Convert the lines below into a numbered list, omitting any blank lines.

>> BEGIN

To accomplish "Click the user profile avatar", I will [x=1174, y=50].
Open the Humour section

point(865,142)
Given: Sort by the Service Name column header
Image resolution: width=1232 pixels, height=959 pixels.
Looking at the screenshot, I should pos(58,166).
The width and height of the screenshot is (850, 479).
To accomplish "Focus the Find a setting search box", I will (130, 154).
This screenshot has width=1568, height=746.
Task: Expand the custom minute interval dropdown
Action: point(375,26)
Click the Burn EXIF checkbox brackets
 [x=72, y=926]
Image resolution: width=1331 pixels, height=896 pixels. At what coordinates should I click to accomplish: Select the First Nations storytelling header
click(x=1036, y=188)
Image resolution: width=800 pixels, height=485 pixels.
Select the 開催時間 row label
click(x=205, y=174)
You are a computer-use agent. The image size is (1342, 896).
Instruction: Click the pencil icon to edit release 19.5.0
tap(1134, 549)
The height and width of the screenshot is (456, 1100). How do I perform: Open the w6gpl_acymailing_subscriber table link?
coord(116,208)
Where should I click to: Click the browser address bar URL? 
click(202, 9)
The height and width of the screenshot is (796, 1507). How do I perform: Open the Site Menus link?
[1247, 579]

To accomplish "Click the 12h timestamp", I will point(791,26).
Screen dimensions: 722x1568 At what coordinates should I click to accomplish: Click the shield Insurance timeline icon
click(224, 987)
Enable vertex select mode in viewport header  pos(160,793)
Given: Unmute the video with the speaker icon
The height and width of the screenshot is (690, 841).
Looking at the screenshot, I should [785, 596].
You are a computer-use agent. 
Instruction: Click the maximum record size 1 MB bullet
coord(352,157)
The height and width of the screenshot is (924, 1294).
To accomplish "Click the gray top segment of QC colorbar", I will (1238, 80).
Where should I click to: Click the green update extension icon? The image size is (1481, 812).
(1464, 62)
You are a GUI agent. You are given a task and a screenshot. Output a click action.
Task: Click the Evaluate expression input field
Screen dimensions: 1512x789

>> END

Worked solution:
1. To accomplish "Click the user profile avatar", I will [x=1174, y=50].
2. Open the Humour section
3. point(865,142)
4. Given: Sort by the Service Name column header
5. Image resolution: width=1232 pixels, height=959 pixels.
6. Looking at the screenshot, I should pos(58,166).
7. The width and height of the screenshot is (850, 479).
8. To accomplish "Focus the Find a setting search box", I will (130, 154).
9. This screenshot has width=1568, height=746.
10. Task: Expand the custom minute interval dropdown
11. Action: point(375,26)
12. Click the Burn EXIF checkbox brackets
13.  [x=72, y=926]
14. Image resolution: width=1331 pixels, height=896 pixels. At what coordinates should I click to accomplish: Select the First Nations storytelling header
15. click(x=1036, y=188)
16. Image resolution: width=800 pixels, height=485 pixels.
17. Select the 開催時間 row label
18. click(x=205, y=174)
19. You are a computer-use agent. The image size is (1342, 896).
20. Instruction: Click the pencil icon to edit release 19.5.0
21. tap(1134, 549)
22. The height and width of the screenshot is (456, 1100). How do I perform: Open the w6gpl_acymailing_subscriber table link?
23. coord(116,208)
24. Where should I click to: Click the browser address bar URL? 
25. click(202, 9)
26. The height and width of the screenshot is (796, 1507). How do I perform: Open the Site Menus link?
27. [1247, 579]
28. To accomplish "Click the 12h timestamp", I will point(791,26).
29. Screen dimensions: 722x1568 At what coordinates should I click to accomplish: Click the shield Insurance timeline icon
30. click(224, 987)
31. Enable vertex select mode in viewport header  pos(160,793)
32. Given: Unmute the video with the speaker icon
33. The height and width of the screenshot is (690, 841).
34. Looking at the screenshot, I should [785, 596].
35. You are a computer-use agent. 
36. Instruction: Click the maximum record size 1 MB bullet
37. coord(352,157)
38. The height and width of the screenshot is (924, 1294).
39. To accomplish "Click the gray top segment of QC colorbar", I will (1238, 80).
40. Where should I click to: Click the green update extension icon? The image size is (1481, 812).
41. (1464, 62)
42. You are a GUI agent. You are given a task and a screenshot. Output a click action.
43. Task: Click the Evaluate expression input field
44. Screen dimensions: 1512x789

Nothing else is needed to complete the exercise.